Les Eaux d’Ange[25], de Cordoüe, d’Amarante, de fleurs d’Oranges, de Thim, et généralement les Eaux odoriférantes et medecinales qui servent aux cassolettes philosophiques, pour parfumer et des-infecter les chambres, et pour guérir les maladies de sympathie[26].
[25] On l’appeloit ainsi, parce que c’étoit l’eau de senteur par excellence, l’eau des Anges. On la faisoit avec de l’iris de Florence, du benjoin, du storax, du sental citrin, etc., sur lesquels on versoit des eaux de rose et de fleurs d’orange distillées.
[26] Cet article est beaucoup plus curieux dans l’édit. de 1691, p. 17, surtout pour les « cassolettes philosophiques. » Blégny, comme on va voir, ne les appelle alors que « cassolettes royales. » Il parle d’abord d’une sorte d’appareil pour le café et le chocolat, dont l’invention rappelle singulièrement celle de nos « caléfacteurs », et devoit être d’une grande commodité pour les gens qui aimoient comme certain gourmet de Regnard à porter « cuisine en poche. » Voici ces deux articles : « les caffetières et chocolatières portatives, qui n’occupent à peine qu’une seule poche, et ne laissent pas de contenir tout ce qu’il faut de thé, de caffé, de chocolat et de sucre pour faire trois prises de chaque boisson, la lampe, le fourneau, l’esprit de vin, le fusil, les gobelets, les soucoupes, les cuillères, etc. — Les cassolettes royales, par lesquelles on réduit très-agréablement et très-utilement en vapeur les eaux d’Ange, de Roses, de Cordoue, de fleurs d’Orange et d’Amaranthe, pour parfumer et désinfecter les chambres sans fumée et à très-peu de frais, au moyen d’une lampe à esprit de vin, au-dessus de laquelle on place sur deux petites consoles de cuivre, un globule de cristal ayant un bec alongé, par lequel ces liqueurs sont attirées au-dedans du globule dès qu’on lui a fait ressentir quelque chaleur que ce soit, et par lequel aussi elles sont ensuite exhalées en vapeur presque imperceptibles, par la flamme de la lampe, qui les fait bouillir jusqu’à leur entière consommation sans casser le globule, ce qui est d’un effet fort plaisant, mais principalement pour les malades, à qui l’on peut faire respirer par ce moyen un air chargé de liqueurs médicamenteuses qui conviennent à leurs indispositions. »
Plusieurs Remèdes infaillibles pour guerir très promptement les Decentes, sans opération, sans rien prendre par la bouche, et quelquefois sans bandage[27] ou sans retraite[28].
[27] V. sur les bandages ou brayers, depuis le moyen-âge jusqu’au XVIIe siècle, le Vieux-Neuf, 2e édit., t. I, p. 134, et plus haut p. 13.

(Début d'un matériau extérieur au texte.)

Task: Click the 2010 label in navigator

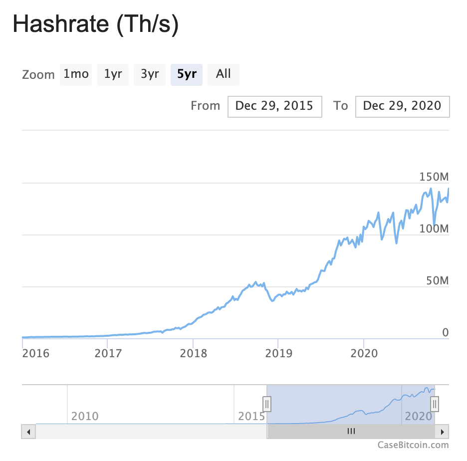Action: (x=85, y=416)
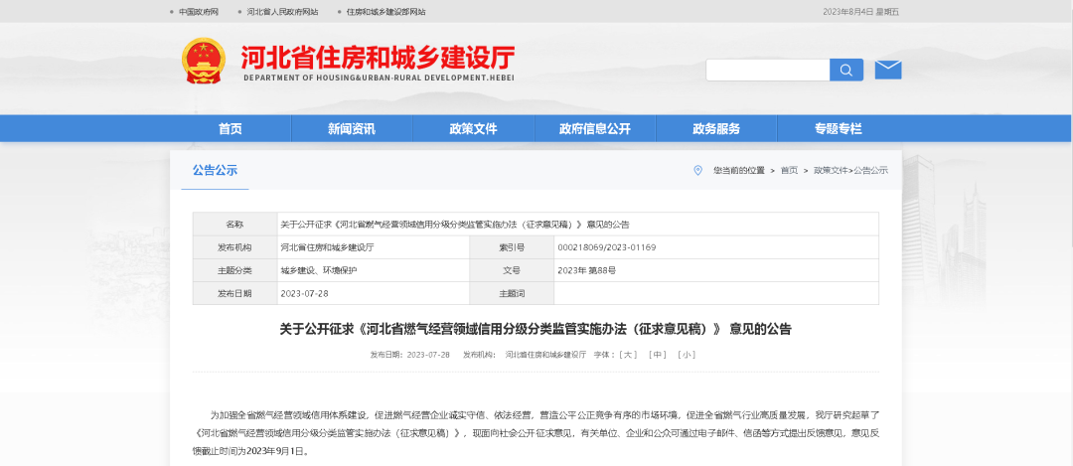The height and width of the screenshot is (466, 1073).
Task: Set font size to 大 (large)
Action: pos(628,355)
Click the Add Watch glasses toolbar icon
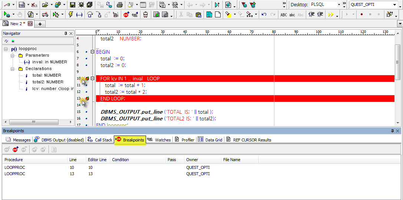 [x=135, y=14]
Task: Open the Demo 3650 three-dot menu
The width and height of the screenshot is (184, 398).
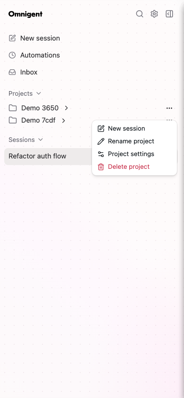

[28] « A cause de quoy il a pareillement établi la manufacture royale des bandages à vis et à ressort qui arrêtent les descentes que les bandages ordinaires ne peuvent arrêter, et qui contribuent beaucoup par cet assujétissement à la guérison de ces maladies. » Edit. 1691, p. 16.
Une Eau diûrétique pour la dissolution et l’expulsion des glaires, du gravier et de la pierre des reins et de la vessie, et un grand nombre d’autres spécifiques expérimentez pour les maladies des yeux, la sourdité, les bourdonnemens d’oreilles, les ulcères du nez, les loupes, les signes, les porreaux, etc.
Une Eau et un Sel fébrifuges, qui guérissent les fièvres sans retour en très peu de prises.
Tous ces Remèdes sont distribuez dans des bouteilles et boëttes cachetées[29], sur lesquelles on fait coller l’imprimé qui enseigne leurs vertus et leurs usages[30].
[29] Ces boîtes étoient toujours très-soignées, aussi disoit-on proverbialement : propre comme une boîte d’apothicaire. C’est ce qu’au temps de Rabelais on appeloit des Silènes : « Silenes estoyent, dit-il (Liv. I, prologue), petites boytes, telles que voyons de présent ès bouticques des apothecaires, paintes au dessus de figures joyeuses et frivoles, comme des harpyes, satires, oysons bridez, lièvres cornuz, canes bastées… et aultres telles painctures contrefaictes à plaisir pour exciter le monde à rire… mais au dedans, l’on reservoit ces fines drogues, comme baulme, ambre gris, amomon, muscq, zivette… » Silènes passoient aussi pour boîtes à secret. Erasme se servit du mot dans ce sens, lorsqu’il fit, en 1527, son petit livre les Silènes d’Alcibiade. (V. le Bulletin du bibliophile, 1857, p. 152.)